Otro factor que hacía conveniente actuar en esas aguas era la cada vez peor situación de la guarnición británica en Gran Canaria. La batalla de San Vicente había tenido efectos nefastos para ella. Tres meses antes dominaba el archipiélago, a excepción de Tenerife; ahora luchaba por la existencia. Los ingleses habían tenido que abandonar las islas occidentales, y no habían conseguido impedir que fuerzas del Pacto les arrebatasen Lanzarote y Fuerteventura, y que desembarcasen en la misma Gran Canaria. Ahora la guarnición se aferraba a una franja en el norte de Gran Canaria y su línea de abastecimientos era precaria. Hasta una evacuación sería difícil, pero solo la estaba considerando el general Deverett, jefe del Estado Mayor Imperial. El gabinete de Churchill, sin embargo, pensaba que la situación se revertiría en cuanto se venciese a la flota del Pacto y se pudiesen llevar los refuerzos necesarios.

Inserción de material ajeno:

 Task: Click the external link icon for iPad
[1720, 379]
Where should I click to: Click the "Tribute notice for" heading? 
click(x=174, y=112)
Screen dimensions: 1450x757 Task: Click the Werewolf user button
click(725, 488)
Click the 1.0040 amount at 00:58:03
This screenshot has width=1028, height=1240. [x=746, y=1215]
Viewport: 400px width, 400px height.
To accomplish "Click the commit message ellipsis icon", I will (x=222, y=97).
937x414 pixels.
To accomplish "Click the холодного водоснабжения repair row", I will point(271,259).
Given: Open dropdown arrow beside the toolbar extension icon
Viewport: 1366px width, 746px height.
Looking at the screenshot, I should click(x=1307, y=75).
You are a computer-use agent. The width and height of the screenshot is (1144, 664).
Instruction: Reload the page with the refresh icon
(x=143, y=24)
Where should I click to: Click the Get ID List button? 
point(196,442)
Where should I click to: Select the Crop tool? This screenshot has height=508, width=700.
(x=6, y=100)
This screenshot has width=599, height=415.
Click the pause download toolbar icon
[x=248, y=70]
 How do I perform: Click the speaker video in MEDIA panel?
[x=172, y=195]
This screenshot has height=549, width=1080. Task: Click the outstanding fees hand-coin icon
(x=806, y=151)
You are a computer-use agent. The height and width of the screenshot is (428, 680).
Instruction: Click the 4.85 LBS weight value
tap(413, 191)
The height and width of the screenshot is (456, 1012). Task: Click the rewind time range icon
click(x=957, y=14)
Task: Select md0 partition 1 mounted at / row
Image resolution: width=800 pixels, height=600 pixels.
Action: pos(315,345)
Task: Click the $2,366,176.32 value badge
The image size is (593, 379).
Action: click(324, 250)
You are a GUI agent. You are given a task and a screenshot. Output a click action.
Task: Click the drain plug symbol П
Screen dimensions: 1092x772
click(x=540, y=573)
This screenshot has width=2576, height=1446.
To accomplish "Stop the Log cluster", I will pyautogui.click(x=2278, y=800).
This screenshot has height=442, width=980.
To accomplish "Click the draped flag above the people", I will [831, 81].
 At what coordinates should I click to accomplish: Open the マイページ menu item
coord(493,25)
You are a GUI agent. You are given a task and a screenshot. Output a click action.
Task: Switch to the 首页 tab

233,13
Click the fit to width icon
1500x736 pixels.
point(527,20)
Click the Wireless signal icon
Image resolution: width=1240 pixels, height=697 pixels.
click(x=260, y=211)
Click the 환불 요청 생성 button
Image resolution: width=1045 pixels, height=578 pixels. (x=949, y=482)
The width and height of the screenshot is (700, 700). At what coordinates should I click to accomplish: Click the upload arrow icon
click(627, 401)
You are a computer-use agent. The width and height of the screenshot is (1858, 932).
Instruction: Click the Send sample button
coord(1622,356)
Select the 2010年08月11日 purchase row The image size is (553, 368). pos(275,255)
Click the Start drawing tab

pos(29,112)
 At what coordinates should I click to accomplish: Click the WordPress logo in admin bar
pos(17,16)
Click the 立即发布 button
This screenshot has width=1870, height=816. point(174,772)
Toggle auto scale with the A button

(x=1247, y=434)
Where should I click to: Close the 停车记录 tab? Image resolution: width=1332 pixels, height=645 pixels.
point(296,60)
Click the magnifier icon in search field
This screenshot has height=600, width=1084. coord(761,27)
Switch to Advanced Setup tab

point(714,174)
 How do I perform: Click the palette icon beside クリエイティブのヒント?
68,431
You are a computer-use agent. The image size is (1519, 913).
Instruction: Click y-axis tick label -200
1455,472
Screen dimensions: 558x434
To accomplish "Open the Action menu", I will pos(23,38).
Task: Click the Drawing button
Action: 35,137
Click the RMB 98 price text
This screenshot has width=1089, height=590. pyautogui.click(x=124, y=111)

El jefe a cargo de las fuerzas navales en el teatro era el almirante Somerville, que mandaba la Fuerza H. Churchill había considerado su rele-vo, ya que pensaba, esta vez con razón, que había actuado con excesiva timidez en las batallas de San Vicente y de Freetown. Pero su enfrentamiento con la cúpula militar hacía inconveniente la destitución de Somerville, y en su lugar ordenó que la propaganda oficial lo presentase como el sucesor de Nelson, para impelerlo a actuar. Algo que no era necesario, pues Somerville había confiado a sus ayudantes que quería desquitarse del fiasco de San Vicente. La ocasión pareció ofrecerse cuando un submarino detectó la salida al Atlántico de la flota enemiga.


P.D.: probablemente en la versión definitiva me invente el autor de la obra. Había elegido a D. Luis de la Sierra, pero mi prosa no hace justicia a la del maestro.

Otra P.D.: he cambiado ligeramente el texto.